───── Data provided
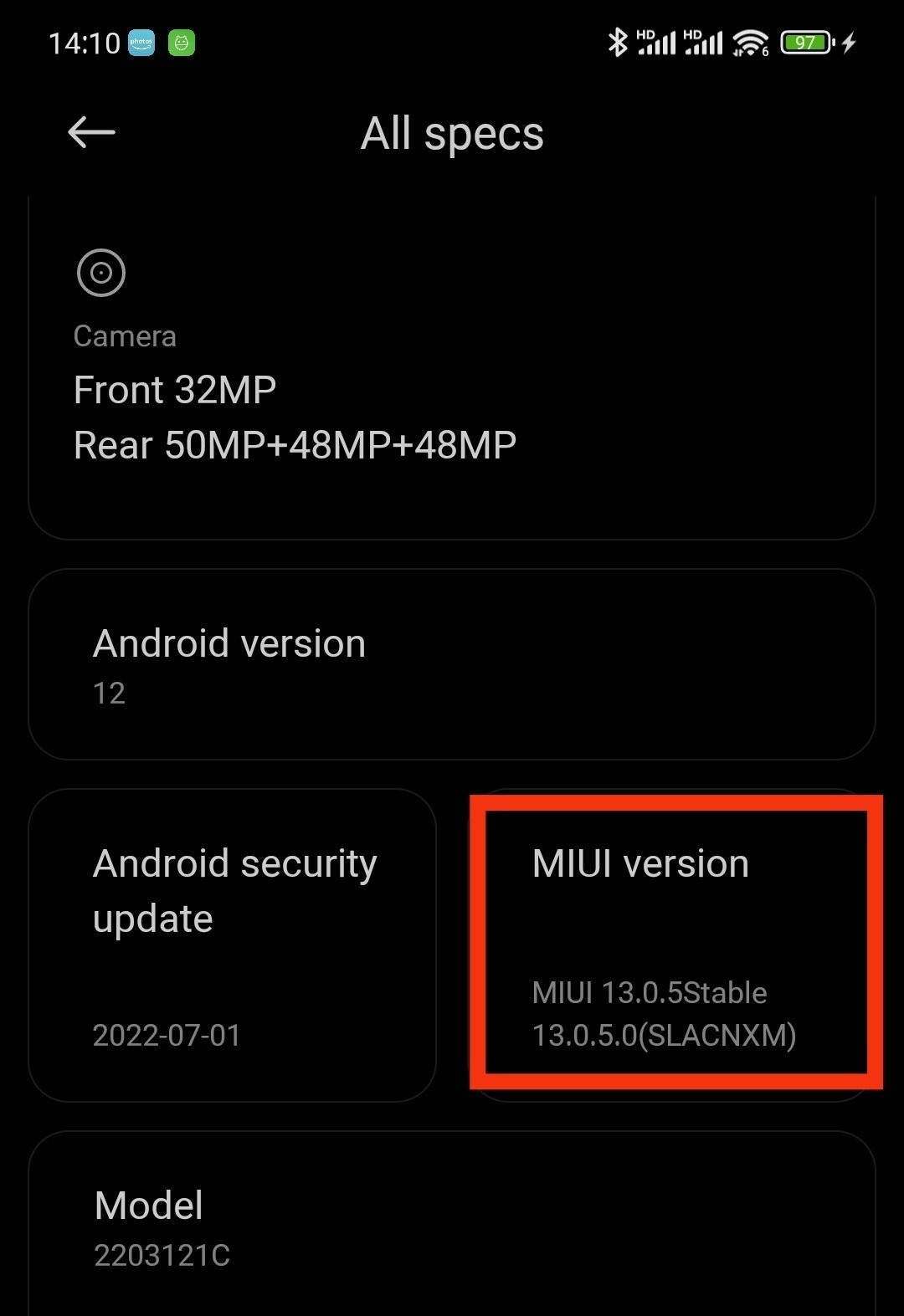Open the MIUI version card
The height and width of the screenshot is (1316, 904).
[672, 945]
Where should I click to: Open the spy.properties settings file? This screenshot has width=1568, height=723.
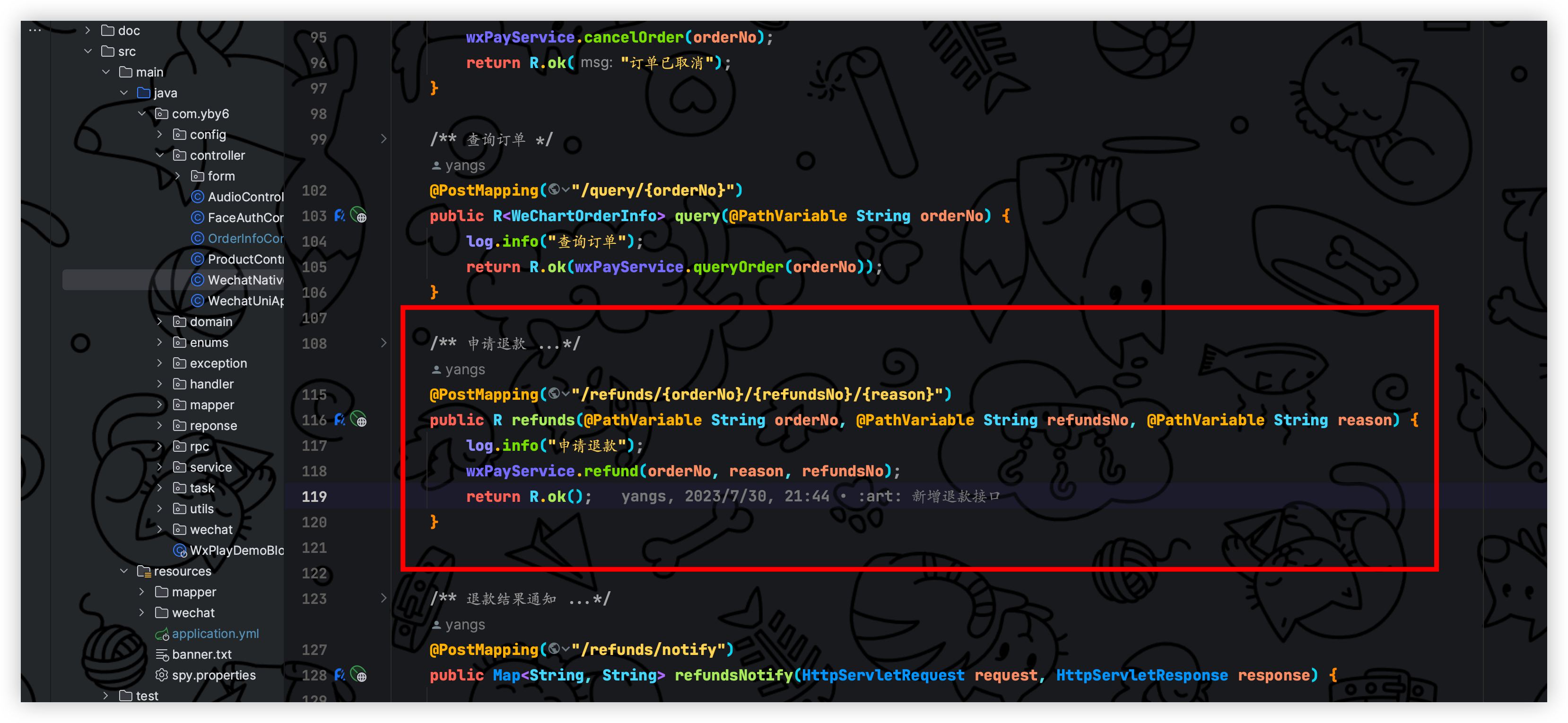(213, 675)
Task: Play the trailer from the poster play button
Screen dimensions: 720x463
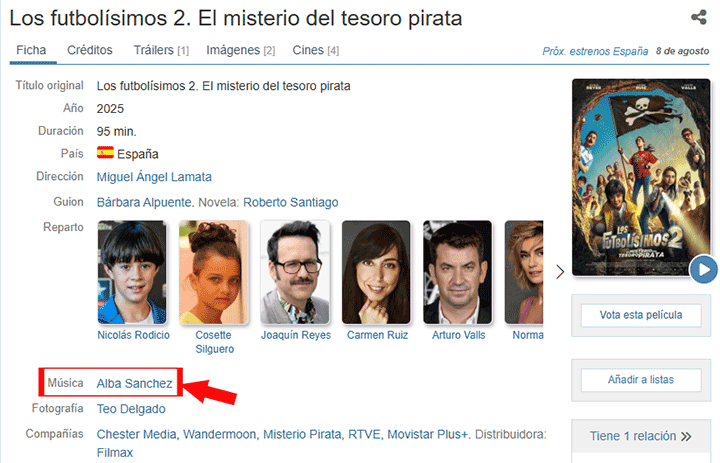Action: tap(703, 269)
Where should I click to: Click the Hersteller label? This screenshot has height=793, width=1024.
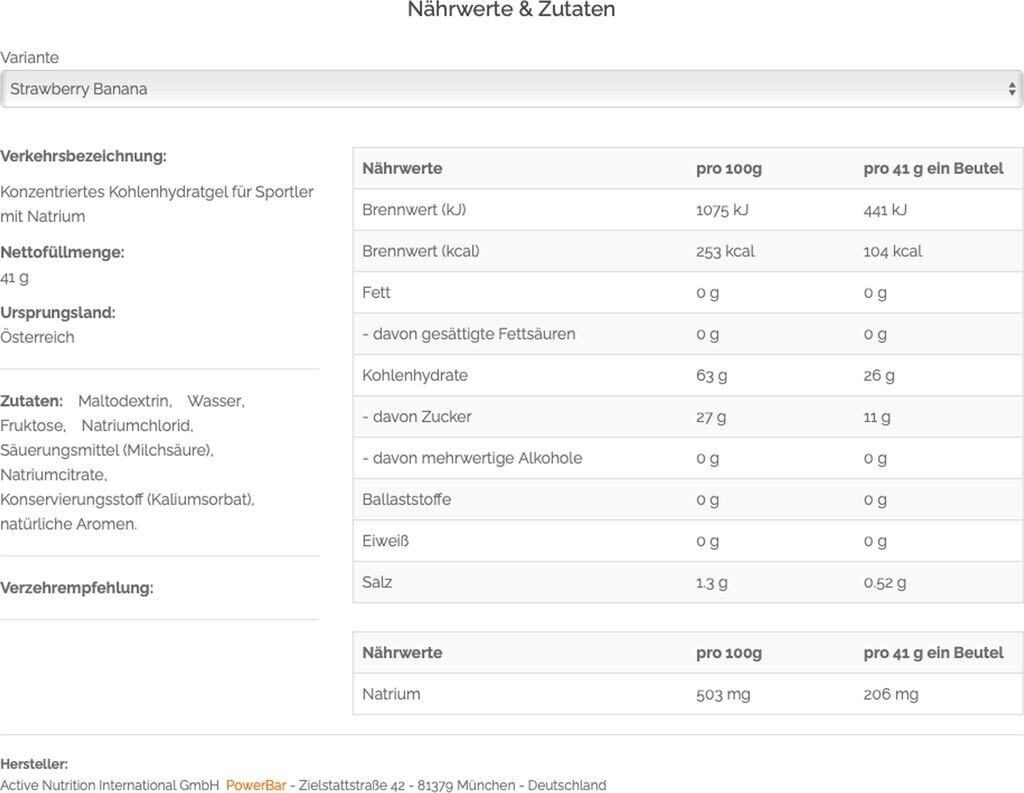pos(34,764)
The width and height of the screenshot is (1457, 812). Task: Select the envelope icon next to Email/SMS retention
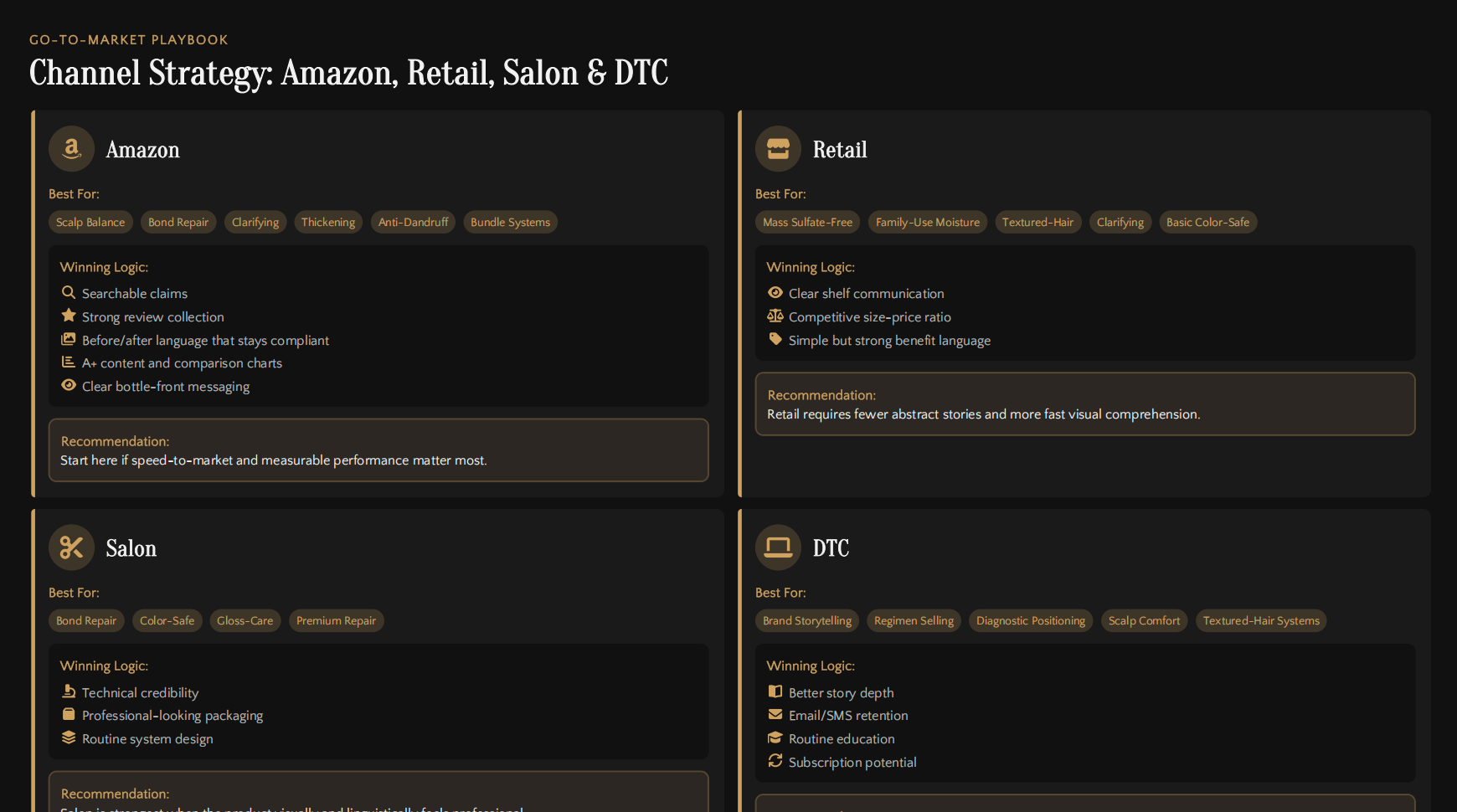click(x=775, y=714)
──────────
Retype the material above, beginning at the line that contains "Where should I click to: Open" and continuing through the end of the material. Leave out the pictures.

— Solution to this task —
Where should I click to: Open the spy.properties settings file? This screenshot has width=1568, height=723.
(213, 675)
Task: Play the trailer from the poster play button
Screen dimensions: 720x463
Action: tap(703, 269)
Where should I click to: Click the Hersteller label? This screenshot has height=793, width=1024.
pos(34,764)
The width and height of the screenshot is (1457, 812). Task: Select the envelope icon next to Email/SMS retention
click(x=775, y=714)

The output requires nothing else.